TASK DIRECTIONS: Starting with the line that contains "Instruction: Click the", copy each line exactly through the end of the listing, and omit all pictures.

Start of RECORDS FOR THE EXERCISE

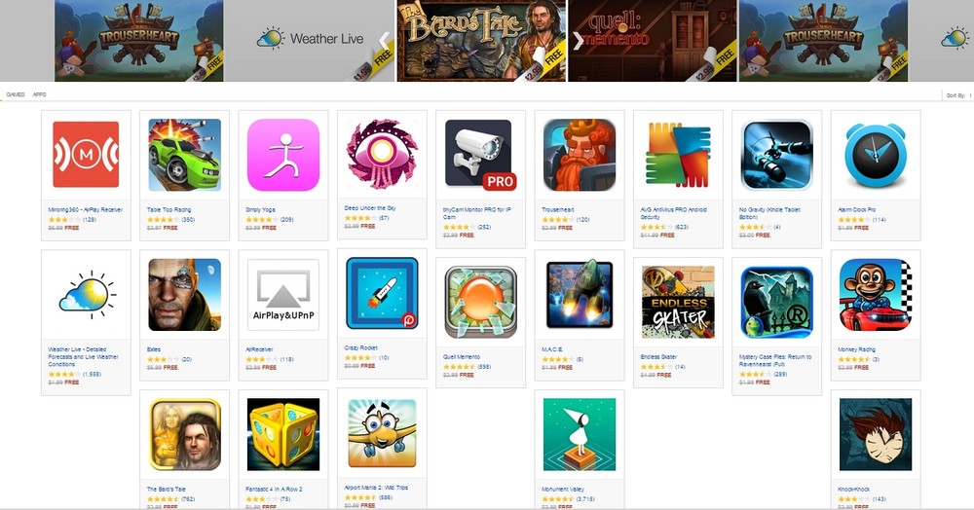Open the Endless Skater game icon

678,302
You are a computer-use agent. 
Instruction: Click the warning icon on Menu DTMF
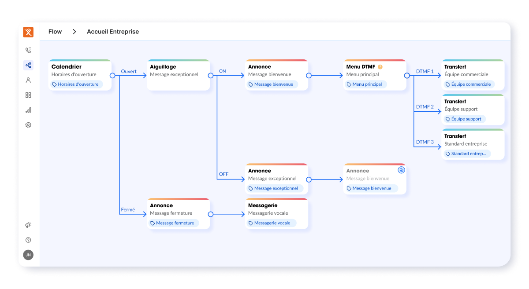(x=380, y=67)
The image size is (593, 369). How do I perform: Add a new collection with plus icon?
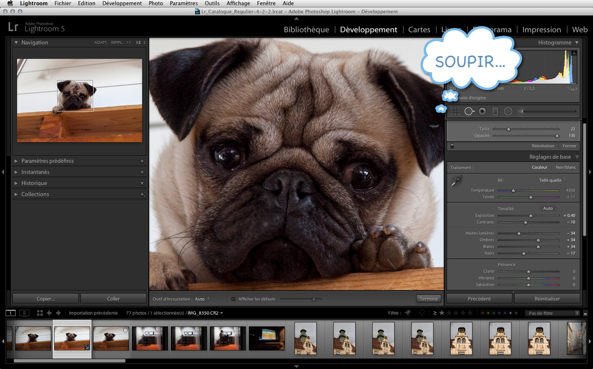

End of RECORDS FOR THE EXERCISE

SOLUTION:
Instruction: Click the warning icon on Menu DTMF
(x=380, y=67)
The image size is (593, 369). How do I perform: Add a new collection with plus icon?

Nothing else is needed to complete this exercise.